Question

Approximations and limits: Describe in your own words how the slope of a tangent line can be approximated by the slope of a nearby secant line. Then describe how the derivative of a function at a point is defined as a limit of slopes of secant lines. What is the approximation/limit situation described in this section?

Short answer

• The slope of the tangent line m at x=a by$m=\underset{h\to 0}{\lim }\frac{f(a+h)-f\left(a\right)}{h}$
  
• The derivative is defined as the limit which finds the slope of the tangent line to a function, the derivative of a function f at x is the instantaneous rate of change of the function at x.
• The limit of f(x) as x approaches p from above is L if, for every ε > 0, there exists a δ > 0 such that |f(x) − L| < ε whenever 0 < x − p < δ.
  The limit of f(x) as x approaches p from below is L if, for every ε > 0, there exists a δ > 0 such that |f(x) − L| < ε whenever 0 < p − x < δ.

Step-by-step solution

Step 1. Given Information:

We want to

• Describe in your own words how the slope of a tangent line can be approximated by the slope of a nearby secant line.
• Then describe how the derivative of a function at a point is defined as a limit of slopes of secant lines.
• What is the approximation/limit situation described in this section.

Step 2. Solution

The slope of a tangent line can be approximated by the slope of a secant line with one of the end point coincides with the point of tangency.
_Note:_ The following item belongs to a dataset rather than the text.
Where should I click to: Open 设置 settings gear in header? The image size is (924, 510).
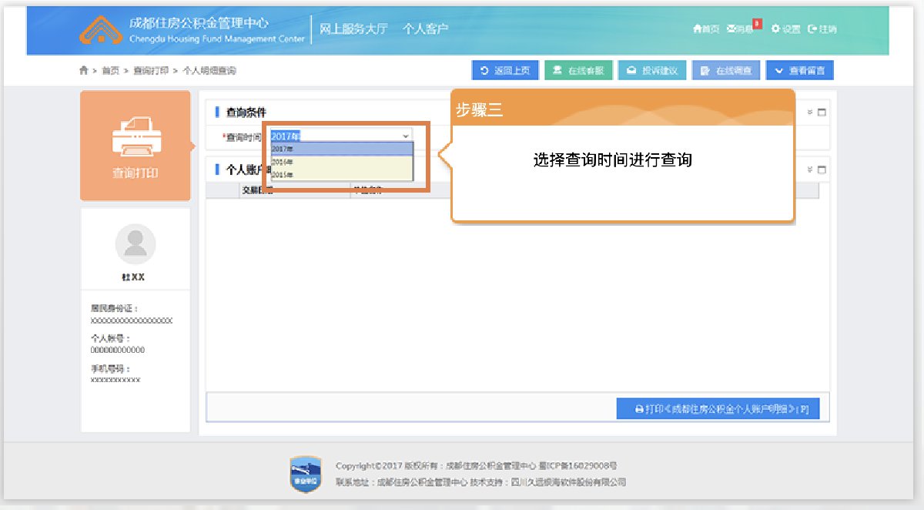[x=775, y=29]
So, if the slope of the secant line from a to a+h is $\frac{f(a+h)-f\left(a\right)}{h}$

then we can better approximate the slope of the tangent line by the slope of secant line by making h smaller and smaller.

Hence, we can find the slope of the tangent line m at x=a by $m=\underset{h\to 0}{\lim }\frac{f(a+h)-f\left(a\right)}{h}$

Since the derivative is defined as the limit which finds the slope of the tangent line to a function, the derivative of a function f at x is the instantaneous rate of change of the function at x.

The limit of f(x) as x approaches p from above is L if, for every ε > 0, there exists a δ > 0 such that |f(x) − L| < ε whenever 0 < x − p < δ.

The limit of f(x) as x approaches p from below is L if, for every ε > 0, there exists a δ > 0 such that |f(x) − L| < ε whenever 0 < p − x < δ.